▸ PROBLEM
In the records below, find the line that contains "This screenshot has height=879, width=1372." and the line that contains "Click the Themes". Set down exactly those lines and every line between them, and nothing more.

▸ MATERIAL FOR THE TASK

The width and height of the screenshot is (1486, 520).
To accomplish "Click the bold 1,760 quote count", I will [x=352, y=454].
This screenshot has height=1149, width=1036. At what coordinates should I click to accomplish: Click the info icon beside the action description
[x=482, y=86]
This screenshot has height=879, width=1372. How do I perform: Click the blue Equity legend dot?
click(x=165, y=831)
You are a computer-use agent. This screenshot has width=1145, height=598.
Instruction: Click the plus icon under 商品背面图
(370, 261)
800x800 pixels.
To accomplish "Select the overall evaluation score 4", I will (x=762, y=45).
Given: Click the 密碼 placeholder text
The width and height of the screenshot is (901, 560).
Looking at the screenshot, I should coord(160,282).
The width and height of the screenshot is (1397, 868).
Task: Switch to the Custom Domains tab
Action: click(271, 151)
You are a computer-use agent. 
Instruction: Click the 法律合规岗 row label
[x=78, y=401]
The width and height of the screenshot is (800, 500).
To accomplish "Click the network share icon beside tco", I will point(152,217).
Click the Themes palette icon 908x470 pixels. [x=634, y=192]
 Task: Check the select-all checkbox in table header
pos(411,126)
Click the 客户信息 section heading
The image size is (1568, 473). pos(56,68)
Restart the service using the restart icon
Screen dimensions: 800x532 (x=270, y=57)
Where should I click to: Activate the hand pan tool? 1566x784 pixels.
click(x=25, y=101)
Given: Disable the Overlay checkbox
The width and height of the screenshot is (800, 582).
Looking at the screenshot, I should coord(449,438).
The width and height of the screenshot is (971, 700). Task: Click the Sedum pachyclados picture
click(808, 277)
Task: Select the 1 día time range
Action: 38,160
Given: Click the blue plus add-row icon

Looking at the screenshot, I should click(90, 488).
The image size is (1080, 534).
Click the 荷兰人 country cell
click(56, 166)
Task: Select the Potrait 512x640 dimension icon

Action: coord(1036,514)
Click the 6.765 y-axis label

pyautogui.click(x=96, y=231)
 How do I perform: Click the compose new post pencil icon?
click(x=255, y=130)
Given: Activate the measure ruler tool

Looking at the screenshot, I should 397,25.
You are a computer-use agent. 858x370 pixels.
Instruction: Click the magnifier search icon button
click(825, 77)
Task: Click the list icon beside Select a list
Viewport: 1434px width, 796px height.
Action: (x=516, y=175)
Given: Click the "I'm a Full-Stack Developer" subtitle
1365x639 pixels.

▸ REPLY TO THE TASK
This screenshot has height=879, width=1372. How do I perform: Click the blue Equity legend dot?
click(x=165, y=831)
You are a computer-use agent. This screenshot has width=1145, height=598.
Instruction: Click the plus icon under 商品背面图
(370, 261)
800x800 pixels.
To accomplish "Select the overall evaluation score 4", I will (x=762, y=45).
Given: Click the 密碼 placeholder text
The width and height of the screenshot is (901, 560).
Looking at the screenshot, I should coord(160,282).
The width and height of the screenshot is (1397, 868).
Task: Switch to the Custom Domains tab
Action: click(271, 151)
You are a computer-use agent. 
Instruction: Click the 法律合规岗 row label
[x=78, y=401]
The width and height of the screenshot is (800, 500).
To accomplish "Click the network share icon beside tco", I will point(152,217).
Click the Themes palette icon 908x470 pixels. [x=634, y=192]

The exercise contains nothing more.